Records drawn from a dataset
--- START ---

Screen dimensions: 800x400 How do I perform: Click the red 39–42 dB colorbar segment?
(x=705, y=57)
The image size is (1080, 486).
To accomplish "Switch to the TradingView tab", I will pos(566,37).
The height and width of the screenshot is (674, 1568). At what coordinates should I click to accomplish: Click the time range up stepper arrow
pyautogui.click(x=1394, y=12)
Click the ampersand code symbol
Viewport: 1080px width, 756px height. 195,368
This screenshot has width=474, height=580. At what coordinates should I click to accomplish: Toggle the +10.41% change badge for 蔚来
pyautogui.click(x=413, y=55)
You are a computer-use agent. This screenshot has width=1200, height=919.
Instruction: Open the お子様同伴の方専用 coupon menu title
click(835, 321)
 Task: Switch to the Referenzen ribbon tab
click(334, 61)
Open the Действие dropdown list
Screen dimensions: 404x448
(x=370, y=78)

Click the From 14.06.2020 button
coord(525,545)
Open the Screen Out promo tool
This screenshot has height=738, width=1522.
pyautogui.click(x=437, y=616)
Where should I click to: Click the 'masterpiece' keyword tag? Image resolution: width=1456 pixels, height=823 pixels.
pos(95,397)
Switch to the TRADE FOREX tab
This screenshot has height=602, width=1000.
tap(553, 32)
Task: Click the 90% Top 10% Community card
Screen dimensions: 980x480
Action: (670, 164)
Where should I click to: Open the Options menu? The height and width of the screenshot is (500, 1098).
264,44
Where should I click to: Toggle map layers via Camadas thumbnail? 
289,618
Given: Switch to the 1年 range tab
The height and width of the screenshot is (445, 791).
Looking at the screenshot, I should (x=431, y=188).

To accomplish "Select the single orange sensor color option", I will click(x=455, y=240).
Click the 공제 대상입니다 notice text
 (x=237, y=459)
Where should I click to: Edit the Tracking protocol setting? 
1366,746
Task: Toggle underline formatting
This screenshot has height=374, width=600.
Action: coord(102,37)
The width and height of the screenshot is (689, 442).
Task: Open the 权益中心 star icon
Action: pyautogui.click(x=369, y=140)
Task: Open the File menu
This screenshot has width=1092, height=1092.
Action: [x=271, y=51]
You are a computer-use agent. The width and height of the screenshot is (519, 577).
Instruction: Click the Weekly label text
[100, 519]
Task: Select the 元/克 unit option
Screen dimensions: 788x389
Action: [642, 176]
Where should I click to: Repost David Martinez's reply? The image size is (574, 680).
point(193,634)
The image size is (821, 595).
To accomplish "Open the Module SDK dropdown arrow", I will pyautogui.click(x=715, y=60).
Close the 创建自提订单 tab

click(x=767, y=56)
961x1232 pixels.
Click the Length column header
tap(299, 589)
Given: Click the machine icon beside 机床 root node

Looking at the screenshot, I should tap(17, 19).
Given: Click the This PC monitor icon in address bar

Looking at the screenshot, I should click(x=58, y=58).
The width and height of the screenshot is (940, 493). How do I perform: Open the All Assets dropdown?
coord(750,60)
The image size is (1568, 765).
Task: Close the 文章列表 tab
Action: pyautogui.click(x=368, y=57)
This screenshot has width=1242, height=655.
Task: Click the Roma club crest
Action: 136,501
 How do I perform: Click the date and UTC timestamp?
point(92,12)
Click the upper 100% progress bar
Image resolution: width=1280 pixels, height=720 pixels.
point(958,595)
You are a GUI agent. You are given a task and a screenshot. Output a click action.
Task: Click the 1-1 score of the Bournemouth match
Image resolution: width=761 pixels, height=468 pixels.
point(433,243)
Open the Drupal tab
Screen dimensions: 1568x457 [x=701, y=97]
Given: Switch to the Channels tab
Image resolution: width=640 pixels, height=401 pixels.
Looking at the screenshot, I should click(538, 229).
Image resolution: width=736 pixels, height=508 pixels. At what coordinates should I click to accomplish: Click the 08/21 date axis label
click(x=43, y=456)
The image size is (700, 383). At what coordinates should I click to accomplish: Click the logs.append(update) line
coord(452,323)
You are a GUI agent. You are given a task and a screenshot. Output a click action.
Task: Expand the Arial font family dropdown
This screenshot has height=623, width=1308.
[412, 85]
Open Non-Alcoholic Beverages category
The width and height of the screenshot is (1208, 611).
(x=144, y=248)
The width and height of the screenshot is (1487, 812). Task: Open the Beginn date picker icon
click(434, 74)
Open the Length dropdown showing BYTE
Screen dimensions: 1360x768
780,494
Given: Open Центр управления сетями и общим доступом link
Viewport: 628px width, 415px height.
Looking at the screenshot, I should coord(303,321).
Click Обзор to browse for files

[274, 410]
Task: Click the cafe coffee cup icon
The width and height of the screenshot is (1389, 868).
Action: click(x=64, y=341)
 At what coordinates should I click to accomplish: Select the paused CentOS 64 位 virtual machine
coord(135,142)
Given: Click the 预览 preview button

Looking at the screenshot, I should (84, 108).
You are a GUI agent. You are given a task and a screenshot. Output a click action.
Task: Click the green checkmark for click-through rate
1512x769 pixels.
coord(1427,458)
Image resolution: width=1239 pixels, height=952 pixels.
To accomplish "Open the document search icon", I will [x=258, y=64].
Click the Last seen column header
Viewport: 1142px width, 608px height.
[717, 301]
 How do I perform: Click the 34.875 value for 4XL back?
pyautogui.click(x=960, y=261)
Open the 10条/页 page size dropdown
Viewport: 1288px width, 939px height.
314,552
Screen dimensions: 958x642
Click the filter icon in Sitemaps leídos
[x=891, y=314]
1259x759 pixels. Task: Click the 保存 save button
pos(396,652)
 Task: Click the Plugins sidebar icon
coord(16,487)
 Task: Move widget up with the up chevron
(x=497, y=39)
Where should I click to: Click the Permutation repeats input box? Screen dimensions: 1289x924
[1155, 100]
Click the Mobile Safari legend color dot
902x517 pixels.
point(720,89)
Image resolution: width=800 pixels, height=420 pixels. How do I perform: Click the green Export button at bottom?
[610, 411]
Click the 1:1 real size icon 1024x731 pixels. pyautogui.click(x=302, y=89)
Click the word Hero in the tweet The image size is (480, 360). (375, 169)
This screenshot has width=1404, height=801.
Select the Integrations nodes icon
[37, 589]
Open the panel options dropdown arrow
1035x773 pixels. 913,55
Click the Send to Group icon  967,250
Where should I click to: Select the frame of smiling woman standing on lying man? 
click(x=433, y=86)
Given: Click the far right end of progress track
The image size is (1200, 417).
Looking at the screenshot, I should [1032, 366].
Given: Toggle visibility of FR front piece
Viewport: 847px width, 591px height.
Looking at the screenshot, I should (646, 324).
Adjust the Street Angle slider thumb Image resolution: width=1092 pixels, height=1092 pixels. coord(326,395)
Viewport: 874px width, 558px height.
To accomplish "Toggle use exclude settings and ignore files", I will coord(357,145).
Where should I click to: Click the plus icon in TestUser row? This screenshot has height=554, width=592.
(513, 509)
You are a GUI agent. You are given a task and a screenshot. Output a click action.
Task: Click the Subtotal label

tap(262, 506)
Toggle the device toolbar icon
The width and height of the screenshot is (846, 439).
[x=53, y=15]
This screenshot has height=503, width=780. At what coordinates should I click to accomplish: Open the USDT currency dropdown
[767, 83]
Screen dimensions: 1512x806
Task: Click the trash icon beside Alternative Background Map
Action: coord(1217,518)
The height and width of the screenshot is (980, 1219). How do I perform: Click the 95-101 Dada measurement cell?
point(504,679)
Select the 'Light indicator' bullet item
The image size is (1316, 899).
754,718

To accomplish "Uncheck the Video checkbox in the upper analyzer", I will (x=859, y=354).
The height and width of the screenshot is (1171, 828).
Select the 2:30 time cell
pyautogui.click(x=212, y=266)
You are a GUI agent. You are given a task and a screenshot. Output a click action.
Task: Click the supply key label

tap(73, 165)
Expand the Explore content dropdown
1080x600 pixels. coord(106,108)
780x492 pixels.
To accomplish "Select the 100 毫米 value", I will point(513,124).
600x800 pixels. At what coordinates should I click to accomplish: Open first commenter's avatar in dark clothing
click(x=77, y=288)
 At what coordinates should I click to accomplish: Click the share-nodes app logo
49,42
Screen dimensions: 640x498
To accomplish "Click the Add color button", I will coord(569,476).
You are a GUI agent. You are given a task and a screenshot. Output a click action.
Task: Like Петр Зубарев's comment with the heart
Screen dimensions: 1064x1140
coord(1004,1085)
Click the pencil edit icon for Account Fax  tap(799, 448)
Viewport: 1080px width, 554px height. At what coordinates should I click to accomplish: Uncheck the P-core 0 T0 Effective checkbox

--- END ---

» Exercise prompt:
Return every line of the entries above that the string "computer" appears in.

» Answer area:
You are a computer-use agent. This screenshot has width=1200, height=919.
You are a computer-use agent. The width and height of the screenshot is (519, 577).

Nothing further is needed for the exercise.